TEXT SHOWN:
More complex dietary pattern scores are based on multiple dietary guidelines. In the United States, the US Department of Agriculture (USDA) Healthy Eating Index (HEI) (21) is a score based on degree of adherence to the FGP and US Dietary Guidelines (USDG). It is revised by the USDA periodically, with updated information (22) (,
and it has been reinterpreted by others to include new scientific information (23). The original score had 10 items, each with a subscore of 1 to 10, to measure the degree to which each criterion was met (servings of grains, vegetables, meat, and milk, as well as recommended intakes of total fat, saturated fat, cholesterol, and sodium, and variety).

Among other things, the HEI has been associated with lower obesity (24), lower abdominal obesity (25), lower depression score (26), better physical performance (27), reduced age-related nuclear lens opacities (28), and risk of heart disease (29). In addition to the original components, the Alternative HEI (AHEI) emphasizes choosing unsaturated fat over saturated or trans-fats and inclusion of cereal fiber, fish, and moderate alcohol consumption in the diet. In several studies, the AHEI was shown to be more strongly related to several health outcomes than was the original HEI (see the chapter on foundations of a healthy diet), and it has been associated with lower risk of type 2 diabetes (30), CVD (31), colorectal cancer (32), and, most recently, with mortality in Britain (33).

Condition-Specific Designed Dietary Patterns: The DASH Diet

One of the most successful dietary interventions to be introduced is the Dietary Approaches to Stop Hypertension (DASH) diet. This approach used available evidence from earlier research to design a diet that could help to reduce blood pressure (34). The diet emphasizes fruit, vegetables, whole grains, low-fat dairy products, fish, chicken, and lean meats and was designed to be low in saturated fat and cholesterol, moderately high in protein, and high in potassium, magnesium, calcium, and in fiber.

The initial DASH study compared this diet with one that resembled the current US typical pattern and with one that emphasized only fruit and vegetables. In contrast to the WHI, which gave dietary advice to meet a prescribed low-fat pattern, the DASH study initially provided food to participants to ensure compliance. After 8 weeks, reductions in systolic and diastolic blood pressure were significantly greater among those following the DASH diet than among those on the control diet by 5.5 and 3.0 mm Hg, respectively. The DASH diet also showed greater reductions in blood pressure than did the diet emphasizing fruit and vegetables alone by 2.7 and 1.9 mm Hg (35). Results with other indicators showed that the diet also led to improvements in plasma lipids (36), homocysteine concentration (37), and Framingham risk score (38).

DATA SECTION:
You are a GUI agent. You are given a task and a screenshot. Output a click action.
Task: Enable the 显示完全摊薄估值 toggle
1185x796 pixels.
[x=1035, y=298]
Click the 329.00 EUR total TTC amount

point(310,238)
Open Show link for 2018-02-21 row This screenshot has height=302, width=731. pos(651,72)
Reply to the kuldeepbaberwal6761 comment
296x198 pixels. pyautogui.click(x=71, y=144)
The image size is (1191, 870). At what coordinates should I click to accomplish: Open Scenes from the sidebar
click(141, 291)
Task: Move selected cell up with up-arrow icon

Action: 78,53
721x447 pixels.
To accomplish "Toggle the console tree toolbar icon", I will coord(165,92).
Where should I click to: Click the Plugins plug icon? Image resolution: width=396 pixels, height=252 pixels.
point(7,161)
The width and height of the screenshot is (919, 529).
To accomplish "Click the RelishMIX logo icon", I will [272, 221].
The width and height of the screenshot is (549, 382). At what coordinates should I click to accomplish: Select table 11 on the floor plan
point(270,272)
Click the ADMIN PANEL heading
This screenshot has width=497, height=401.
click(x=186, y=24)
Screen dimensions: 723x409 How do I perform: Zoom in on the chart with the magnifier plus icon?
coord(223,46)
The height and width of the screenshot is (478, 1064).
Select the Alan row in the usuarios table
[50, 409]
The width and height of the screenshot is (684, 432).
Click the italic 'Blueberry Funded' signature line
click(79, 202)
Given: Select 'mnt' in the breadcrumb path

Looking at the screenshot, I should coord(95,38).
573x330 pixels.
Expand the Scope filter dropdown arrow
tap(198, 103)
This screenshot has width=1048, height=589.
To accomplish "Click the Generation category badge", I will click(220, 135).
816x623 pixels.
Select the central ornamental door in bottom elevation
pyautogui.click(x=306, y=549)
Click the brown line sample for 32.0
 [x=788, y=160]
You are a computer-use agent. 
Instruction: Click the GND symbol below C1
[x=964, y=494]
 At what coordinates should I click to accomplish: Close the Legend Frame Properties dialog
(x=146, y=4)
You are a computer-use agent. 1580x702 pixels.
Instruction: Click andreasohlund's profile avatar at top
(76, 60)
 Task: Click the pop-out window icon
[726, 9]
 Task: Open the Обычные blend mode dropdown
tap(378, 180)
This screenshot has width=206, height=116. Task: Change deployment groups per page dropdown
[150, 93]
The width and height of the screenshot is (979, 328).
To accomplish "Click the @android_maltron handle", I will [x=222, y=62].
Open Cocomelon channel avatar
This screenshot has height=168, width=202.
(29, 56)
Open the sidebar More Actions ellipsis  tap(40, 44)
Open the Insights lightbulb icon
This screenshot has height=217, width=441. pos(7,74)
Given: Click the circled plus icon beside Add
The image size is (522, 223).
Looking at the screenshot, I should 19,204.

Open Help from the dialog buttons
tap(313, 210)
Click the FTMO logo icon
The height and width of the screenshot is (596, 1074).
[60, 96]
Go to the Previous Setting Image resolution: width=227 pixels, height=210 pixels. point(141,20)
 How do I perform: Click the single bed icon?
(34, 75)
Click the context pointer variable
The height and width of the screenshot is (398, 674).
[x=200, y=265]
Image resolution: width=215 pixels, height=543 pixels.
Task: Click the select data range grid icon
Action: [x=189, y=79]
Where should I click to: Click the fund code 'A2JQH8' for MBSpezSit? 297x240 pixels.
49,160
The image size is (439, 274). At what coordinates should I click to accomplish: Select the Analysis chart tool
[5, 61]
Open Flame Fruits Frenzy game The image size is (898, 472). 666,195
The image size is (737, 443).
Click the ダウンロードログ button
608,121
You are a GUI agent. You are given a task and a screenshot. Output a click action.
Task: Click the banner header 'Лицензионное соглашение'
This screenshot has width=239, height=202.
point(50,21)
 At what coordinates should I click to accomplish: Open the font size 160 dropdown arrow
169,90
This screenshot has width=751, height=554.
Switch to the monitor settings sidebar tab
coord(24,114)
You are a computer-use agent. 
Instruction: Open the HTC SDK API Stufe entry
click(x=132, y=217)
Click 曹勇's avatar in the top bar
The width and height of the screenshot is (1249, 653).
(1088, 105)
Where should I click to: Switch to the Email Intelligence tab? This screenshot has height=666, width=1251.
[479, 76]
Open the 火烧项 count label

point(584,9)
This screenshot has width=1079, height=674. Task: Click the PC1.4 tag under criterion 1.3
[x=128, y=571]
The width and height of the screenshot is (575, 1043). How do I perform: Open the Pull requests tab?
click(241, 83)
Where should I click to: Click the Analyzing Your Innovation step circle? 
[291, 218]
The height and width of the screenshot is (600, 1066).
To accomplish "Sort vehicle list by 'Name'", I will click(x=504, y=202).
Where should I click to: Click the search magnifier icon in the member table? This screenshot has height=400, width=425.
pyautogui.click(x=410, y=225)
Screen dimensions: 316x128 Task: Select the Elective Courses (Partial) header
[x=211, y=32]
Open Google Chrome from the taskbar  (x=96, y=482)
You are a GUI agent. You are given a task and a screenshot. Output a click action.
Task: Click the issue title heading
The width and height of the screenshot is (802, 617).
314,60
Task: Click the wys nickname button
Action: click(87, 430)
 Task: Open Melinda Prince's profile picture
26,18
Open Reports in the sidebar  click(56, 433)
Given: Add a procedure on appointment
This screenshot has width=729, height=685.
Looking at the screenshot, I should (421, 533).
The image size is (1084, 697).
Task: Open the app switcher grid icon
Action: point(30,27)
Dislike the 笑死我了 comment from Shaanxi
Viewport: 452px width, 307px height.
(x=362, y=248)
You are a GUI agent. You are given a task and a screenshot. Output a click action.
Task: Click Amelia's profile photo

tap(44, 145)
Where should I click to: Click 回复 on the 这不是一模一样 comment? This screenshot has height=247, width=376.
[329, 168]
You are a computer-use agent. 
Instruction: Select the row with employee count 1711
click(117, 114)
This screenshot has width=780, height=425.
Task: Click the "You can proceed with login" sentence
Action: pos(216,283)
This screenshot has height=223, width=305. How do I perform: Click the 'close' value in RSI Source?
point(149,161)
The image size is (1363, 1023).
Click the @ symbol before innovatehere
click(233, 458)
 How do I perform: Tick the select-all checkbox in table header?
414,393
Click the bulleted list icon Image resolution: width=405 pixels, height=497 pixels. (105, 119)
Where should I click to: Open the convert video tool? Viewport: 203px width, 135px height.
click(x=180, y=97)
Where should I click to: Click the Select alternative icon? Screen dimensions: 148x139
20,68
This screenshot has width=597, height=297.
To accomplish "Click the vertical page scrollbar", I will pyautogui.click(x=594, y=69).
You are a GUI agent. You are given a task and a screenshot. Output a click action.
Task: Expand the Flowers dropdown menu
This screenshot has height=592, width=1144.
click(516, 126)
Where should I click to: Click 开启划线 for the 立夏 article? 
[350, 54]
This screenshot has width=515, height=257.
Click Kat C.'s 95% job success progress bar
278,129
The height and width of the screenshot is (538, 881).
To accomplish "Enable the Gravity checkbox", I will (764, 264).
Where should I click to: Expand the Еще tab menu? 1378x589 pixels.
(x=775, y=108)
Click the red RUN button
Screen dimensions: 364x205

WORK TASK 1: Reproduce word for word the stretch of the dietary patterns text from "The initial DASH" through "risk score (38).".
WORK TASK 2: According to the dietary patterns text, by how many mm Hg was the reduction in systolic blood pressure greater on the DASH diet than on the control diet?

TASK RESPONSE 1:
The initial DASH study compared this diet with one that resembled the current US typical pattern and with one that emphasized only fruit and vegetables. In contrast to the WHI, which gave dietary advice to meet a prescribed low-fat pattern, the DASH study initially provided food to participants to ensure compliance. After 8 weeks, reductions in systolic and diastolic blood pressure were significantly greater among those following the DASH diet than among those on the control diet by 5.5 and 3.0 mm Hg, respectively. The DASH diet also showed greater reductions in blood pressure than did the diet emphasizing fruit and vegetables alone by 2.7 and 1.9 mm Hg (35). Results with other indicators showed that the diet also led to improvements in plasma lipids (36), homocysteine concentration (37), and Framingham risk score (38).

TASK RESPONSE 2: 5.5 mm Hg.